Lasers for ICF with a Controllable Function of Mutual Coherence of Radiation

The current status of laser thermonuclear fusion research in the leading world scientific centers is characterized by the development of superhigh-power multi-channel laser facilities of megajoule pulse-energy level. The development of such laser installations operating in the pulse-repetition mode with a large number of laser beams, which are necessary for high-symmetry irradiation of a spherical thermonuclear target, is an extremely difficult physical and engineering problem. The concept of a special laser with a controllable function of mutual coherence of radiation is proposed. The studies performed demonstrate that a laser based on such a principle has a number of advantages as compared to the conventional schemes of lasers.
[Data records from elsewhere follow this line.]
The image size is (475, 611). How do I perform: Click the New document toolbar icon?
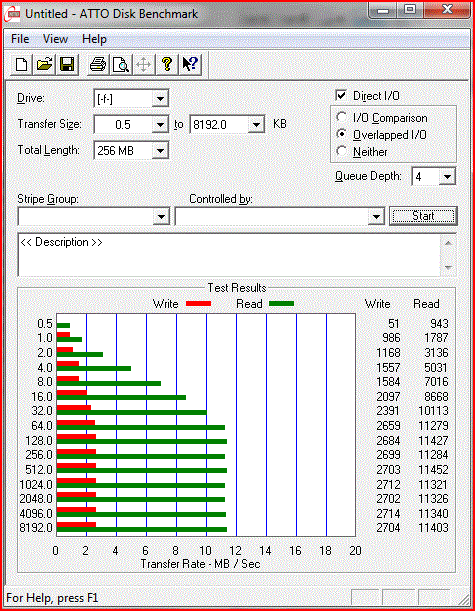pyautogui.click(x=21, y=64)
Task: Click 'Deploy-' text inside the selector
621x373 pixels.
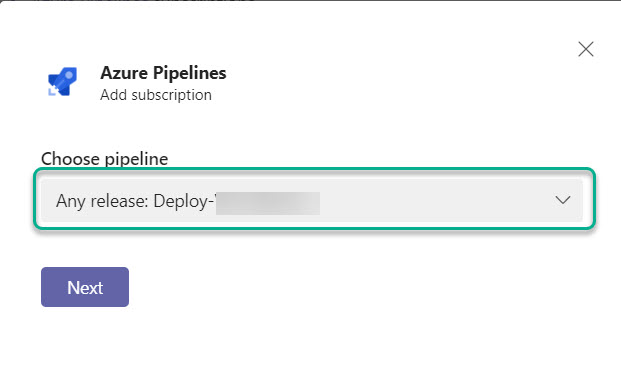Action: point(184,201)
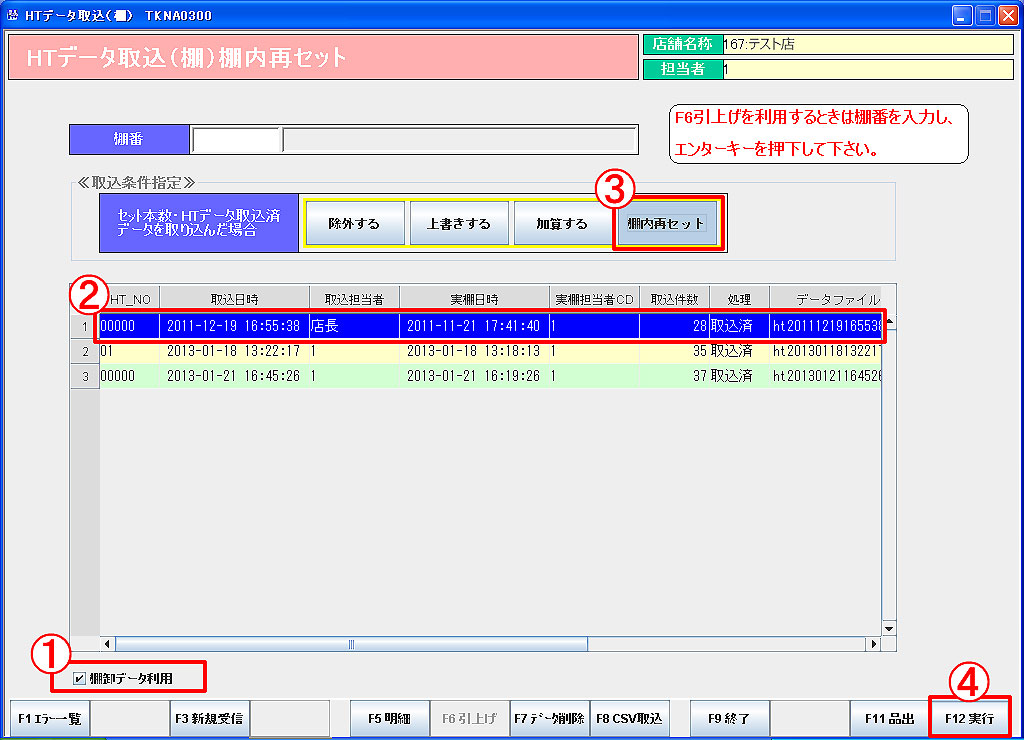Image resolution: width=1024 pixels, height=740 pixels.
Task: Click the horizontal scrollbar right arrow
Action: 873,644
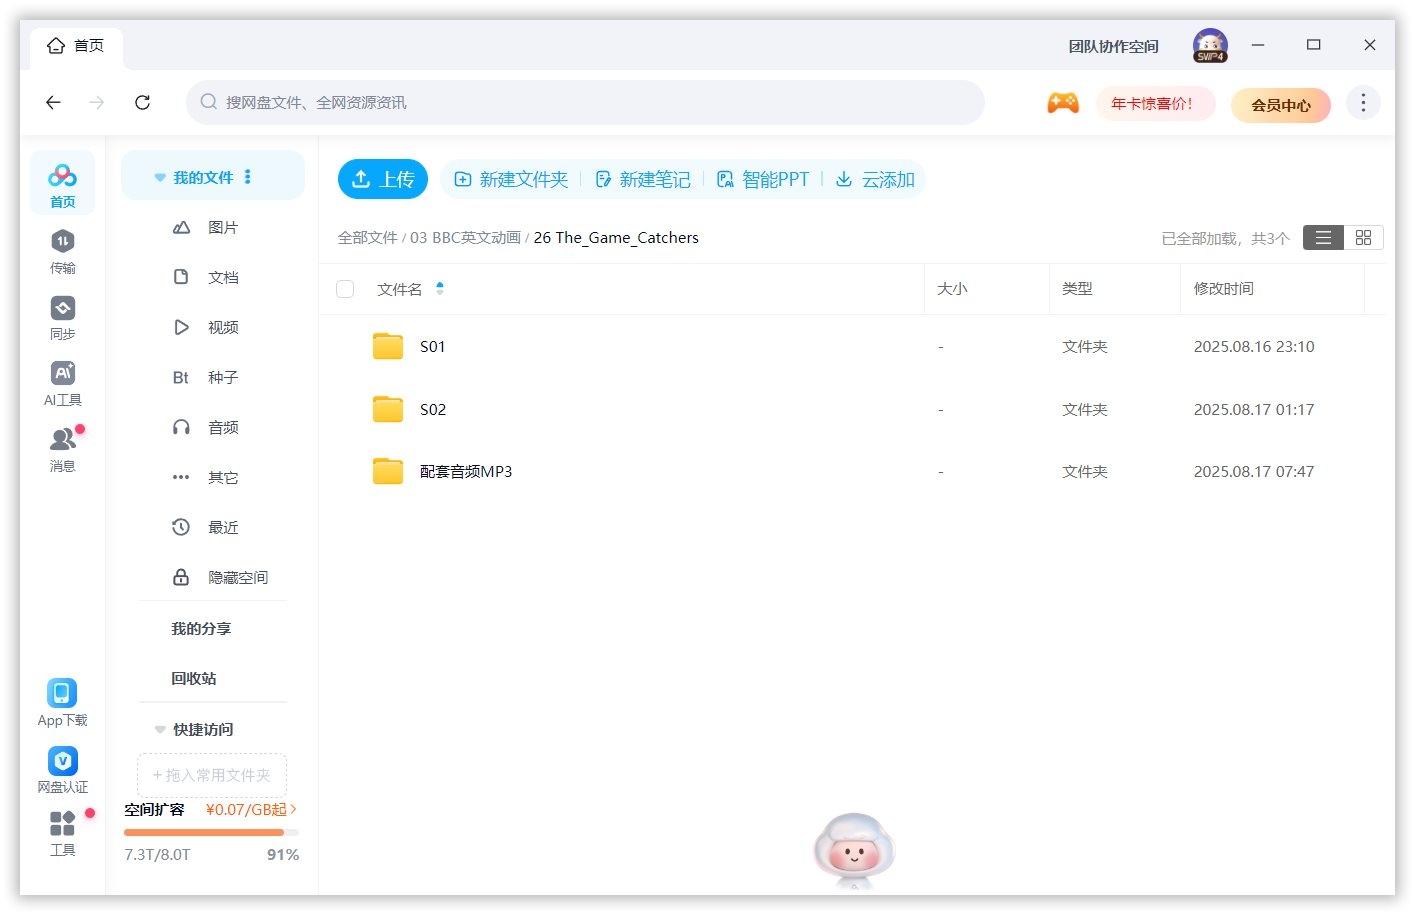Open the games icon near the search bar
Image resolution: width=1415 pixels, height=915 pixels.
pos(1063,102)
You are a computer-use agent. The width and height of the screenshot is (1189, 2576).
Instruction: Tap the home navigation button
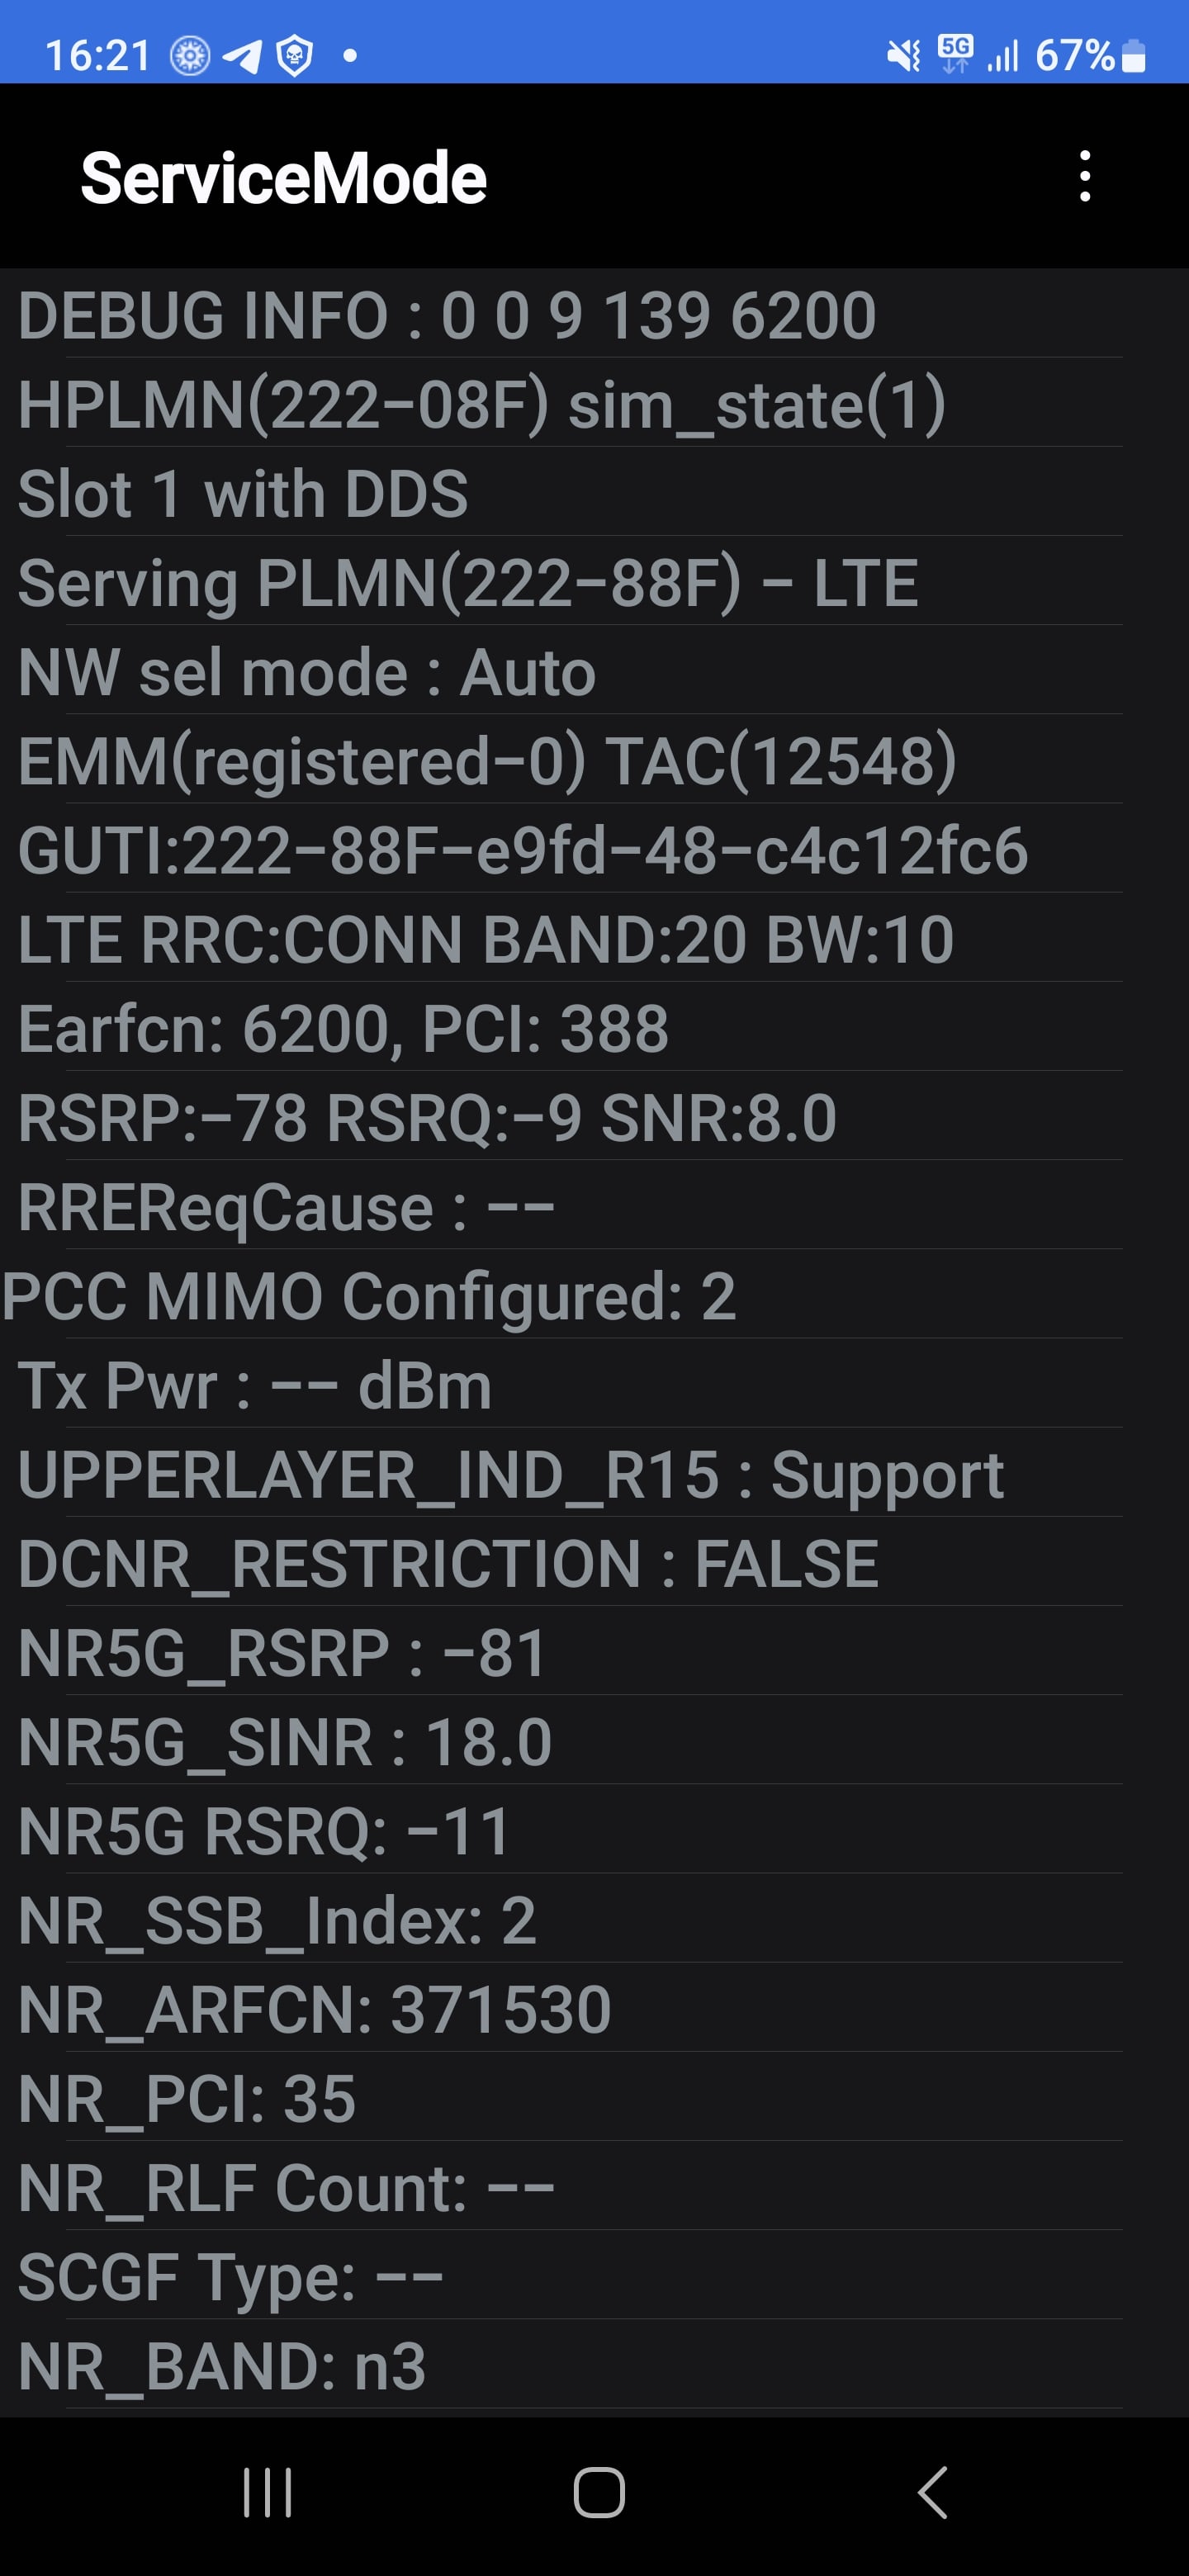599,2491
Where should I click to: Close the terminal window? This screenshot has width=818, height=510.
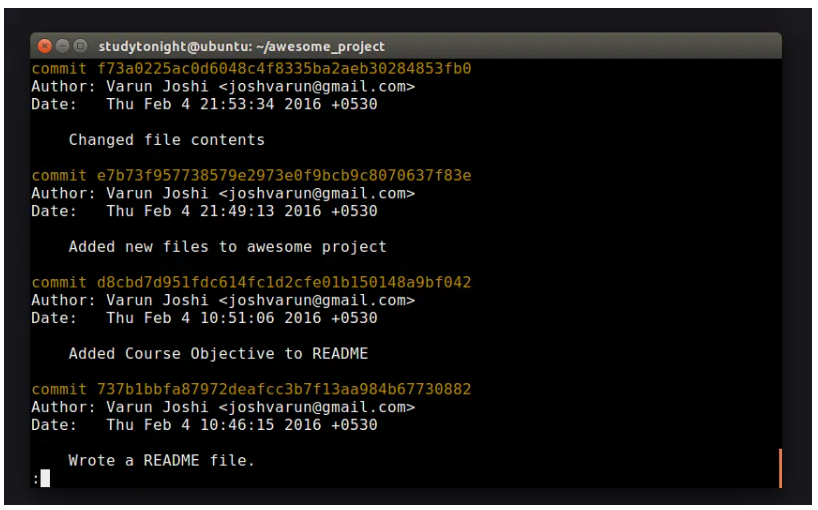point(44,46)
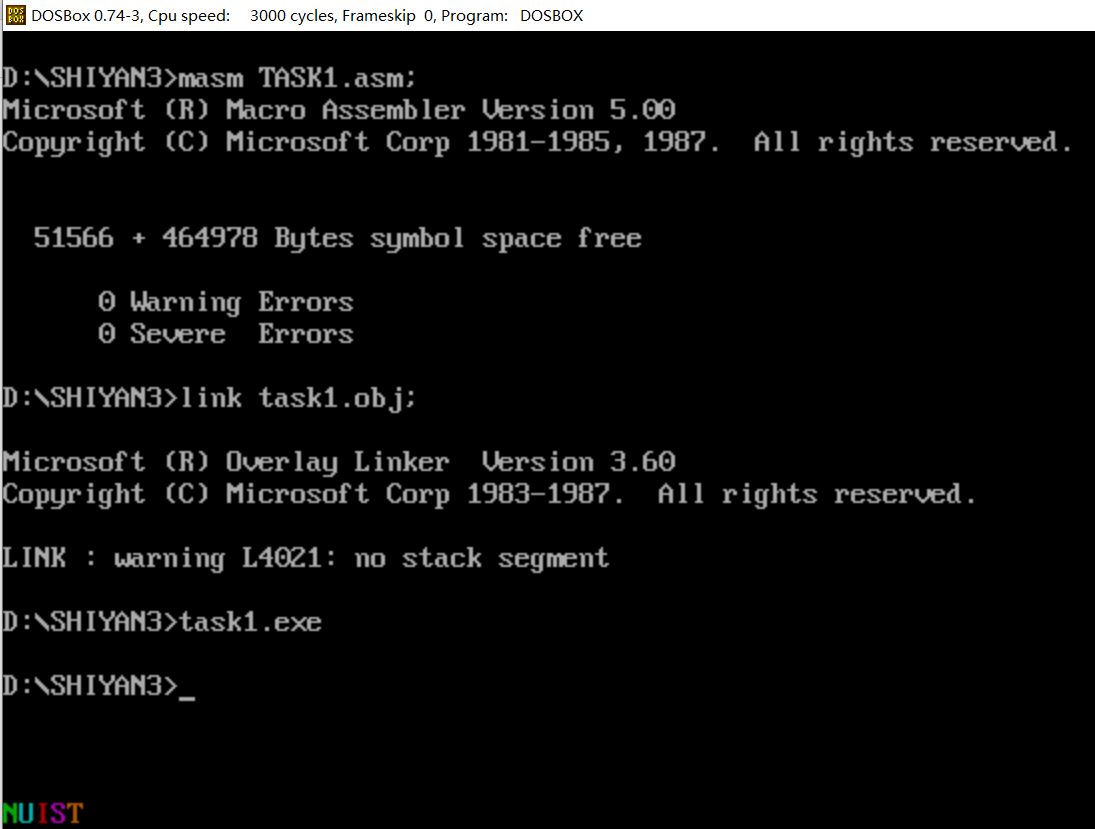The width and height of the screenshot is (1095, 829).
Task: Click the "no stack segment" message
Action: point(482,558)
In particular, the optical scheme of the laser is significantly simplified, and the cost of the output-energy unit is reduced by several times. The influence of radiation coherence on the homogeneity of the thermonuclear target irradiation is analyzed. The feasibility of suppressing the small-scale self-focusing without application of spatial filtration is shown. A module of the laser facility has been triggered to check the validity of the principles proposed for constructing a laser driver for power stations, and the first experimental results are reported. The possibility of controlling the coherence of laser beams used in ICF experiments without violation of the laser--target system matching is demonstrated, as well as controlling the distribution of the laser radiation intensity in the lens focus.